It begin by surfacing occasionally during sleepless nights posing strange questions and encamping doubts where they have no place to be. It proceeds then to visit on a regular basis, carefully picking the days and catching you of guard so often that it surprising how the signs of the approach can be missed so notoriously easily.
Learning to deal with it requires inventive imagination, wide arsenal of counter-measures capable of deflecting the initial impact if not remedying it in a long run. Curiosity may aid to this constant search.
You may try to fill it in with plans, ideas, people; rekindle the spark to lighten up frightening abyss beyond. Some will come and go fulfilling the task for each given time, some will stay longer to help build bridges to cross to the other side. Some stay even longer eventually becoming an undistinguishable part of you that provides that solid ground in times of absolute darkness when all hopes seem to be evaporating into thin air grinding on your psyche with persistent deliberation. They might become your salvation when nothing else is there to help, something you are willing to run to on the edge of the gaping hole that is eager for your final mistake, winking in carnivorous anticipation of yet another victim.

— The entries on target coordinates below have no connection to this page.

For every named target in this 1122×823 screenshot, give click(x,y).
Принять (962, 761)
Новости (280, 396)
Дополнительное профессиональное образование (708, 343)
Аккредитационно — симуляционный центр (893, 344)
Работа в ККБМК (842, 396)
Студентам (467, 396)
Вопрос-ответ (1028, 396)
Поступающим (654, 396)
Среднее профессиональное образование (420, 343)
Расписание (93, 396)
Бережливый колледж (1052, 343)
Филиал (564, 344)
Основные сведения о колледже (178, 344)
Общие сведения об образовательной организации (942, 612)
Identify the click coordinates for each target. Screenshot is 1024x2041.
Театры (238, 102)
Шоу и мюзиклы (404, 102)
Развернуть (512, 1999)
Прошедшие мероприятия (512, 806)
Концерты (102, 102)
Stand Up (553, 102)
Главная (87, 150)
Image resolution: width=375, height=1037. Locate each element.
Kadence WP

All the illusions of stability shattered, life is just an ever-changing mosaic of days and events ready in turns to be your safety net or a downfall.
Understanding the implications can be frustrating like trying to find a path in the night forest. Immersing yourself in the unknown is dangerously thrilling. This is the stage when the surrounding fails to distract and you are forced to navigate dark waters of your inner self to whatever end.

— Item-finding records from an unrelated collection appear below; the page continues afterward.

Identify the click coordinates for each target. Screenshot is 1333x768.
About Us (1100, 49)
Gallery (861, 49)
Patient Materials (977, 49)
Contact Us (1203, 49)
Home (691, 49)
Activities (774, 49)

Comings and goings are exhausting with longer recovery time and dwindling hopes that the void will ever shrink or leave you alone.
On the contrary, it keeps growing like a hungry monster preparing for the final kill.
The implosion feels inevitable at this point when despair and resolution to win endlessly crossing swards in futile attempt to annihilate one another.
Keeping the fire going you throw anything you can find on it: time, people, relationships...
If the light is gone, so will you, at least in this reality.
I wish the illusive balance was attainable for longer than a moment and contentment could be achieved without constant battle for the space and air to breathe.
I wish there were answers to all the whys and meaning to things one day become crystal clear.